Gordon had always loved sports, though, and he was able to connect to other students at his school through this shared interest. “The way I got into the culture was on the soccer field, that’s how I began to really learn U.S. culture.”
Gordon says he has “adapted” to US culture. He uses the word “soccer” here, as well as our words for the legal and school systems, but when he goes back to Jamaica it’s back to playing “football” and using British English. There are other ways that you can tell he has embraced American culture. He now has dogs that are indoor pets (and has embraced the American tradition of loving/spoiling his pet), that come with their own cute story of how his kids made badgered him for years about getting pets, and he finally gave in and fell in love.
Now, after being active in Tacoma’s education community for awhile, Gordon is running for Tacoma School Board. While he’s been an activist and an organizer before, running for office is presenting new challenges.

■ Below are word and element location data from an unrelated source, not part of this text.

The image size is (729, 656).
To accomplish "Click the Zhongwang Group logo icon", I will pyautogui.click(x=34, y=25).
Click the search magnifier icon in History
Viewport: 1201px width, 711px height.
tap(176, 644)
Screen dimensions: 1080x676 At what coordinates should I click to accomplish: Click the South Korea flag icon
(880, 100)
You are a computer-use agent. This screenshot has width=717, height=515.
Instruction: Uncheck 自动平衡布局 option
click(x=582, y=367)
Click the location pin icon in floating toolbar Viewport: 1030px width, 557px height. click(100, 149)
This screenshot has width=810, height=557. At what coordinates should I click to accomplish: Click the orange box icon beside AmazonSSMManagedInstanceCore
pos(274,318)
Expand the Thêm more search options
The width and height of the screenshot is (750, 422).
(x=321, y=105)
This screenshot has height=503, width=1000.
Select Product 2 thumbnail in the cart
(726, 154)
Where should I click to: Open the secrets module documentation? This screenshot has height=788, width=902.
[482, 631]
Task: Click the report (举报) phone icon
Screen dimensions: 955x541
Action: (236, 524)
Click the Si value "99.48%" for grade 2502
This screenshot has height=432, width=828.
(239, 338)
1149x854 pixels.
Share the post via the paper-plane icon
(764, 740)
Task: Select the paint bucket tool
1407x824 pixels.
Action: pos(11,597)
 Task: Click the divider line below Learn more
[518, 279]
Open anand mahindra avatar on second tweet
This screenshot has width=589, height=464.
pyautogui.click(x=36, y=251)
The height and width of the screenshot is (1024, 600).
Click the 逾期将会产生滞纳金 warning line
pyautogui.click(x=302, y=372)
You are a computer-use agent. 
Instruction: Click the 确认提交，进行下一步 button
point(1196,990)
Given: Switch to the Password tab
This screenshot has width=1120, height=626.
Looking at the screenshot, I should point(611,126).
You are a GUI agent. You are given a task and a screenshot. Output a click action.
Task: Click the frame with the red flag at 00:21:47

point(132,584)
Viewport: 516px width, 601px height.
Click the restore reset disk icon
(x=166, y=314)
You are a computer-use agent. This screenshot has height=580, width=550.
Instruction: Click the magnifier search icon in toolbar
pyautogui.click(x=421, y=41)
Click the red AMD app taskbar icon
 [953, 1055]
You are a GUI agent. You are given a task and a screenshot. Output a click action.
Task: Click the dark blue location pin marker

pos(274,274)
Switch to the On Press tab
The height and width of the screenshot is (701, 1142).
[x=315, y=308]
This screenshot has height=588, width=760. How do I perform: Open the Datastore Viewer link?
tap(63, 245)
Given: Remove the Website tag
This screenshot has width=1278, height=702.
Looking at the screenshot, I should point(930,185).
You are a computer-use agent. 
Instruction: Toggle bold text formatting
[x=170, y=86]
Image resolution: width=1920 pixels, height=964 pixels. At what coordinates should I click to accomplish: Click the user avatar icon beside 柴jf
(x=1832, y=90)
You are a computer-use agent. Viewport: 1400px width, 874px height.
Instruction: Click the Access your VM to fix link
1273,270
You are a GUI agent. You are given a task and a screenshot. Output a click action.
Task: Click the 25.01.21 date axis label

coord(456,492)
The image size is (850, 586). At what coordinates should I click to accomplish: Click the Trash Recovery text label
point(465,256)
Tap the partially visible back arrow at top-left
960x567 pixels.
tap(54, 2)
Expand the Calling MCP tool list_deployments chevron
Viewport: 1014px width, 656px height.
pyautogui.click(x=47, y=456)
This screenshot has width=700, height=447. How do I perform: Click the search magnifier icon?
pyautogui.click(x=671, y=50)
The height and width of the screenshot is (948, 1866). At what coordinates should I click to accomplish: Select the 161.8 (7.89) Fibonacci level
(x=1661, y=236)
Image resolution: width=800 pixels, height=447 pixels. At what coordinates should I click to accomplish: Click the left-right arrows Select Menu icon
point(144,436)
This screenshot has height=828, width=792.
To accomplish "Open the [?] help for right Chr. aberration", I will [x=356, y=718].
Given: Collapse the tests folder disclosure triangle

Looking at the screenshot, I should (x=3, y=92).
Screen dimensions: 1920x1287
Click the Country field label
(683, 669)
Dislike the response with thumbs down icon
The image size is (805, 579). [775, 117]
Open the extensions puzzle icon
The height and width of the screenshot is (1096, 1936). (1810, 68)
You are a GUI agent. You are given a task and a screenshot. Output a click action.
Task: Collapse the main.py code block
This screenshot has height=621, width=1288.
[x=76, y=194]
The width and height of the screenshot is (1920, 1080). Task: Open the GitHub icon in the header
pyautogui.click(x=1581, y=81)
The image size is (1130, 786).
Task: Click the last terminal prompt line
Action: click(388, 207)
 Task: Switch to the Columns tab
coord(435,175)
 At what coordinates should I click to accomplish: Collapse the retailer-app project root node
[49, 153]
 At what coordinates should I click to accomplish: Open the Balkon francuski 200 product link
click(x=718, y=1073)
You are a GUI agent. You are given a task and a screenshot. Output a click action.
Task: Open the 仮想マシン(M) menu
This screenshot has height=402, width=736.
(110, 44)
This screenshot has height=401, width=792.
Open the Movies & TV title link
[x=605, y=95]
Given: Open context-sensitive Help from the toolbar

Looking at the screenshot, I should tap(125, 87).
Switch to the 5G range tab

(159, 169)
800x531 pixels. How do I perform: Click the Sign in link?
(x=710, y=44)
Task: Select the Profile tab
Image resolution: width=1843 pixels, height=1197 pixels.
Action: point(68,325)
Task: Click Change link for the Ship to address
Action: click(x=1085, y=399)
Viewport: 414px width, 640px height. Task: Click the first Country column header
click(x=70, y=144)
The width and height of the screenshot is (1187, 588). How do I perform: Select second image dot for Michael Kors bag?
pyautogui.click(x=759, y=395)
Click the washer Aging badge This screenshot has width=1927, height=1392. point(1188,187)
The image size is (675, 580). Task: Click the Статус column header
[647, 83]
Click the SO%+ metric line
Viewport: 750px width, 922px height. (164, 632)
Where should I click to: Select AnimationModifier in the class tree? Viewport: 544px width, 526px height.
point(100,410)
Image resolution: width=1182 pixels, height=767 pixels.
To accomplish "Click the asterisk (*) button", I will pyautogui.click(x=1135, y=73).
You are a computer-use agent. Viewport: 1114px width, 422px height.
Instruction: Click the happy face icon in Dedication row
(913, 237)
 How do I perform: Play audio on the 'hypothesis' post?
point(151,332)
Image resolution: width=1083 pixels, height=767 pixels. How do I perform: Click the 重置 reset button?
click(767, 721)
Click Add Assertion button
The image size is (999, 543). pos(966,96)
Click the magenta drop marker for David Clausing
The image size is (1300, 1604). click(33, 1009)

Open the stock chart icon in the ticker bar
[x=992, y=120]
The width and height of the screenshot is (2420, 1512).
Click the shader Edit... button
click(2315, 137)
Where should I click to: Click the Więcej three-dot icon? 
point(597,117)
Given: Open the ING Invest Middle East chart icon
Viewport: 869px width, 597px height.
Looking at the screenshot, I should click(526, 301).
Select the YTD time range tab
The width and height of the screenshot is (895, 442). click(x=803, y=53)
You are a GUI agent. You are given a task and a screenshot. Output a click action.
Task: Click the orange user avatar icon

“I have been, I like to think of myself as a public person, I’ve been a public person for a long time. I tell people that at a deep level I am a shy person, but I am a very public person. In all of my work, I was telling my friends that I think from about age 12 I’ve been a community organizer. I organized my little friends to start playing soccer instead of cricket. From there we organized a community league, which became one of the first community soccer leagues in Jamaica, and one of the most successful. It’s had some fits and starts, but we started in, I think 1974, and it’s still going. So, I’ve always done that, so that part of it [running for office], but the judgment part is the one that I’m learning.
“It’s quite humbling to approach people and say, ‘hi my name is Dexter Gordon, I’m running for Tacoma School Board Position 3 and I’d like to ask for your vote.’… You approach some people and they tell you with their eyes and their bodies that they don’t want you to engage them and you have to learn that. And that’s a kind of rejection that as the candidate you have to learn to not personalize, and so that’s the piece that I’m learning.”
“For me, It has been an absolutely fascinating experience, learning about the community from an entirely different perspective. I have been at the University of Puget Sound, and I’ve been quite active in the schools organizing different things, but never from this perspective. I’ve been a doorbelling to help somebody else; I’m very comfortable for example raising money for other people. Making the request for yourself is different.
“There’s also a side to it where, when you are a candidate, some people are ready with the darts, but some people are ready with a kind of respect that says ‘god bless you,’ that says ‘good for you’ that says ‘I appreciate that you are putting yourself out there.’ When they say putting yourself up there they say they understand.”